W aptece, do której jak najszybciej poszedłem, pani ekspedientka podała mi Ascalcin Plus saszetki na ból kości. Uzasadniła swój wybór tym, że słyszała od różnych osób dobre opinie na temat danych saszetek. To co wzbudziło też moje zaufanie, to fakt, że pani magister zapoznała mnie także z najważniejszymi informacjami, które zawierała ulotka oraz pokazała, gdzie znajdę skład produktu i zapis dotyczący ewentualnych skutków ubocznych. Wysłuchałem wszystkiego i z poczuciem dużej pewności siebie oraz nadzieją na polepszenie stanu moich kości rozpocząłem kurację tuż po powrocie do swojego mieszkania. Nie liczyłem na to, że efekty będą natychmiastowe i pojawią się od razu po zażyciu paru saszetek.

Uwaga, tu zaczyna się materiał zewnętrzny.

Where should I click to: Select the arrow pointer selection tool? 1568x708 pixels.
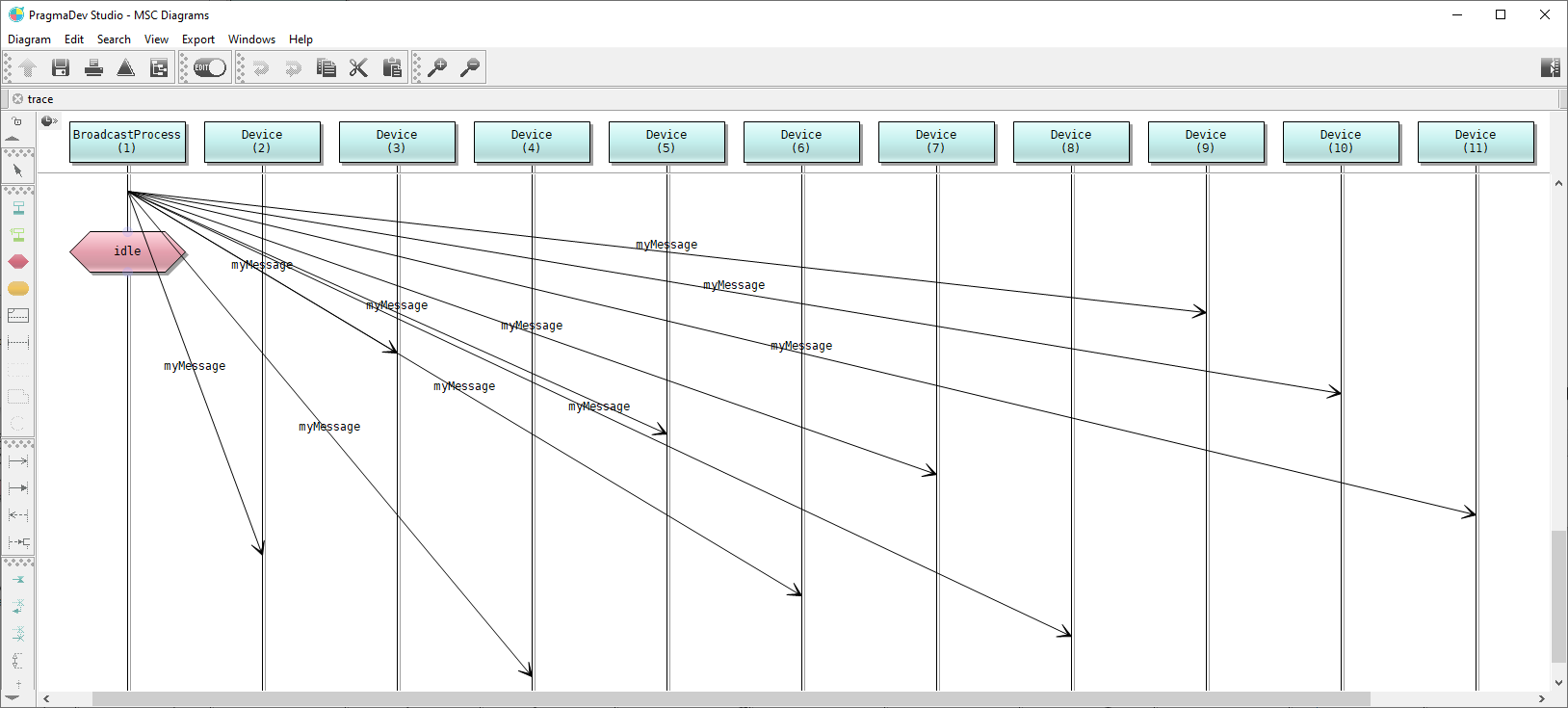pyautogui.click(x=17, y=170)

Brak efektów leku Ascalcin Plus nawet po miesiącu

Byłem więc cierpliwy i dałem swojemu organizmowi czas na reakcję. Ku mojemu zdziwieniu, po upływie miesiąca nadal nie było żadnych specjalnych rezultatów. Wiadomo, że nie oczekiwałem cudów, ale liczyłem, że chociaż w jakimkolwiek stopniu Ascalcin Plus pomoże mi w walce z bólem kości. Niestety, pomyliłem się. Nie wiem, skąd ekspedientka w aptece miała informacje o skuteczności tego wyrobu. Może faktycznie na kogoś zadziałał pozytywnie i wyeliminował bóle, a może po prostu ta pani musiała go polecać. Nie wiem, jak było naprawdę, w każdym razie osobiście nie polecam tych saszetek.

Jeśli mój trener coś poleca, to mogę mu wierzyć

Plusem w całej tej historii jest to, że całkiem niedługo po odstawieniu wspomnianego wyżej preparatu, dostałem smsa od byłego trenera. W smsie pisał, że jeśli nadal poszukuję czegoś na ból kości, jego podopieczny zmagający się z podobnym kłopotem poleca Harpagon. Nie zastanawiałem się długo. Znam trenera bardzo dobrze i wiem, że gdy coś poleca, to musi być sprawdzony preparat. Krem Harpagon faktycznie okazał się niezawodny. Już po trzech tygodniach smarowania nim bolących miejsc odczuwałem prawdziwą ulgę. Dziś śmiało mogę stwierdzić, że żaden ból nie jest dla mnie przeszkodą do uprawiania umiłowanych sportów, podejmowania ulubionych aktywności, spełniania marzeń i realizowania swojego hobby. Według mnie ten preparat jest bezpieczny i niezaprzeczalnie zwalcza ból kości.